Dr David Holder
Electrical Impedance Tomography of brain function
Dr David Holder
Senior Lecturer and Hon. Consultant in Clinical Neurophysiology,
University College London
27th February 2003, 12.00pm,
Room 206a, Engineering
Abstract
Electrical Impedance Tomography has a powerful potential for providing novel images of brain function. Electrical impedance changes in the brain during activity, either over tens of seconds due to increased blood flow or cell swelling, in much the same way as fMRI, or over milliseconds, due to opening of ion channels during depolaraization. It therefore has the potential to provide a benchtop machine which can produce images like fMRI, but with images several times a second and at low cost. It may, in time, provide a system which can image action potentials or synaptic depolarization during evoked activity, which would be a revolutionary advance; unique imaging of these changes is not presently possible with any other method.

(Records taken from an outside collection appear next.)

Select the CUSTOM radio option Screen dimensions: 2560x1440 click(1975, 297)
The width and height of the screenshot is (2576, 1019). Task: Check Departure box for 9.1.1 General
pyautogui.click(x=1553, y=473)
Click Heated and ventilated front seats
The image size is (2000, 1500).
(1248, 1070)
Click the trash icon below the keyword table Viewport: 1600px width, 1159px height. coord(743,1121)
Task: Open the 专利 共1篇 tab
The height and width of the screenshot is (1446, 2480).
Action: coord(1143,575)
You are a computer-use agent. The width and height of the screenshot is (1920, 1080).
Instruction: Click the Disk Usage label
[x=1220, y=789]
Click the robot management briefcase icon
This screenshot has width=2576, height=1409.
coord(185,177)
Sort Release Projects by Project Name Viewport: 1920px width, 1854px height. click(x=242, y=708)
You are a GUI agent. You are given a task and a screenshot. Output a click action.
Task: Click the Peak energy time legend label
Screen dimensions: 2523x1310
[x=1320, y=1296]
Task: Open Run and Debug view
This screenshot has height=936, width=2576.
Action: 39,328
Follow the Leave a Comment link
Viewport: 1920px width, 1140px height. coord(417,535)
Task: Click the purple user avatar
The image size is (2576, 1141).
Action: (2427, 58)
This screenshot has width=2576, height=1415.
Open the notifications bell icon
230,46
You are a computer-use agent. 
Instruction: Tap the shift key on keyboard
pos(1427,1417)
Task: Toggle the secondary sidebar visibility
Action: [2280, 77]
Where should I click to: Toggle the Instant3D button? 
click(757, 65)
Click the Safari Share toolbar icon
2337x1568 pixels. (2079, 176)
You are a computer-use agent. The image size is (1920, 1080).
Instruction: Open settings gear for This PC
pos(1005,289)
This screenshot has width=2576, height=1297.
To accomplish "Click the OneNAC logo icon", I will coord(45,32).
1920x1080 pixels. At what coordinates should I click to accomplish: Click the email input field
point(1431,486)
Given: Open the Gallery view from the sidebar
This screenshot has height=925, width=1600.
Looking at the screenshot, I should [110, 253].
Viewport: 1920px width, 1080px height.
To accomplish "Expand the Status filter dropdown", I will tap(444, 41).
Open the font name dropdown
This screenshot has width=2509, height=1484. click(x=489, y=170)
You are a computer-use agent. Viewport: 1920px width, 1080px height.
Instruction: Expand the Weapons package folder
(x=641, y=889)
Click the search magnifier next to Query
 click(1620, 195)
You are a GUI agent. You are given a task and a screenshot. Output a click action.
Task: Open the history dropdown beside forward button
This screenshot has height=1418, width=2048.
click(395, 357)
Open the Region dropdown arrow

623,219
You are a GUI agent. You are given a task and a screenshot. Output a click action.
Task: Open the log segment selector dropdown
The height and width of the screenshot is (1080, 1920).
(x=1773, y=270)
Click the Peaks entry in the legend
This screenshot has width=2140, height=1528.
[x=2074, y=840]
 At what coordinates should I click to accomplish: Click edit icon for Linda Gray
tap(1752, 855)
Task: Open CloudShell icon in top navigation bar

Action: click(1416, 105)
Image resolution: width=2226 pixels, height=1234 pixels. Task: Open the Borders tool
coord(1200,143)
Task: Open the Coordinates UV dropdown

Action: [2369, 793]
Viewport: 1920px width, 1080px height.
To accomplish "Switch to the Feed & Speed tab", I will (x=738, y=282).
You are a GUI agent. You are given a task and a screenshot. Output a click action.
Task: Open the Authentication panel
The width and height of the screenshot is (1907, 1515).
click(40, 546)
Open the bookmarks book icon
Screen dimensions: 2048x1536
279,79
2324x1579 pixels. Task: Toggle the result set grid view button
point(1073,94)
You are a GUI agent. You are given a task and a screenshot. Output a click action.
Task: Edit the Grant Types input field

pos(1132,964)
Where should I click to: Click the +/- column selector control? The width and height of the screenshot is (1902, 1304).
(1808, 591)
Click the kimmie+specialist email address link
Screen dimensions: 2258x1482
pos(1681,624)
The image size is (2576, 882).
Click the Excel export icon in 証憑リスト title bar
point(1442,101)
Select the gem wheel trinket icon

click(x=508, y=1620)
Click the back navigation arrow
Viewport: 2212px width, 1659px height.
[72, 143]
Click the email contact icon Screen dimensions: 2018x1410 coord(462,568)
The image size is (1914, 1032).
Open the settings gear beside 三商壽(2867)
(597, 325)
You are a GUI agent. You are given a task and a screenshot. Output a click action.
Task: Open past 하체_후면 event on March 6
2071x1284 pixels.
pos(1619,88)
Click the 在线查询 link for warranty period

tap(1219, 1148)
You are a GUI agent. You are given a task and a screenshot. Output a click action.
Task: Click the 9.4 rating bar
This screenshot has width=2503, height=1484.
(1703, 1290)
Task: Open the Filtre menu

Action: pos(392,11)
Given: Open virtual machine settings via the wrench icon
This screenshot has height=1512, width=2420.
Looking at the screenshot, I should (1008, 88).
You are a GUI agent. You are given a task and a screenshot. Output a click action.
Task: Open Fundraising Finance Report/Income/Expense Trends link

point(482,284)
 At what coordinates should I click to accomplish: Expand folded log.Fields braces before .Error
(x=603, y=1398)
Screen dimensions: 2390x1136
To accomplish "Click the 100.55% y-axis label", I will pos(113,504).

Unfortunately, EIT of brain function presents unique technical difficulties, as the impedance changes are small, and the skull has a high resistance and so provides a barrier to current injection. Our group has been addressing these problems over the past decade or so. We have demonstrated that reliable EIT images of blood flow and related changes over seconds can be produced in physiological experiments with electrodes on the brain during epilepsy, stroke, spreading depression and evoked activity. Recent studies in humans with scalp electrodes have shown, for the first time, that reproducible raw impedance changes can be recorded during evoked responses in adults and newborn infants but these do not yet reconstruct into reliable images. We have also developed EIT hardware optimized for imaging of brain function, and algorithms which can produce good quality images in realistic saline filled tanks. Using these new systems, we are conducting trials in humans during epilepsy and stroke. We have also just completed a reconstruction algorithm based on a finite element model of the head which permits incorporation of realistic geometry and tissue conductivity. It is producing much improved images, many of which resemble those from fMRI.
EIT of brain function presents an intriguing and demanding Medical Physics challenge, and has the potential to provide a revolutionary new Neuroscience technology. It is not yet at a stage where it can be used routinely for clinical or psychophysiological imaging , but this may become possible with technical advances in the near future.